Life Below Zero: Bank Lending Under Negative Policy Rates

Working Paper: CEPR ID: DP13191

Authors: Florian Heider; Farzad Saidi; Glenn Schepens

Abstract: We show that negative policy rates affect the supply of bank credit in a novel way. Banks are reluctant to pass on negative rates to depositors, which increases the funding cost of high-deposit banks, and reduces their net worth, relative to low-deposit banks. As a consequence, the introduction of negative policy rates by the European Central Bank in mid-2014 leads to more risk taking and less lending by euro-area banks with greater reliance on deposit funding. Our results suggest that negative rates are less accommodative, and could pose a risk to financial stability, if lending is done by high-deposit banks.

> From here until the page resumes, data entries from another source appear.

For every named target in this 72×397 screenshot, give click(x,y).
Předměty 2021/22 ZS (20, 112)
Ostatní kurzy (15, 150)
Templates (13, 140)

Keywords: negative interest rates; deposits; zero lower bound; bank balance-sheet channel; bank risk-taking channel

JEL Codes: E44; E52; E58; G20; G21


Causal Claims Network Graph

Edges that are evidenced by causal inference methods are in orange, and the rest are in light blue.


Causal Claims

CauseEffect
negative policy rates (E43)greater risk-taking behavior (D91)
negative policy rates (E43)reduction in lending (G21)
bank's deposit ratio (G21)riskiness of the firms financed (G32)
bank's deposit ratio (G21)lending volume (G21)
greater risk-taking behavior (D91)reduction in lending (G21)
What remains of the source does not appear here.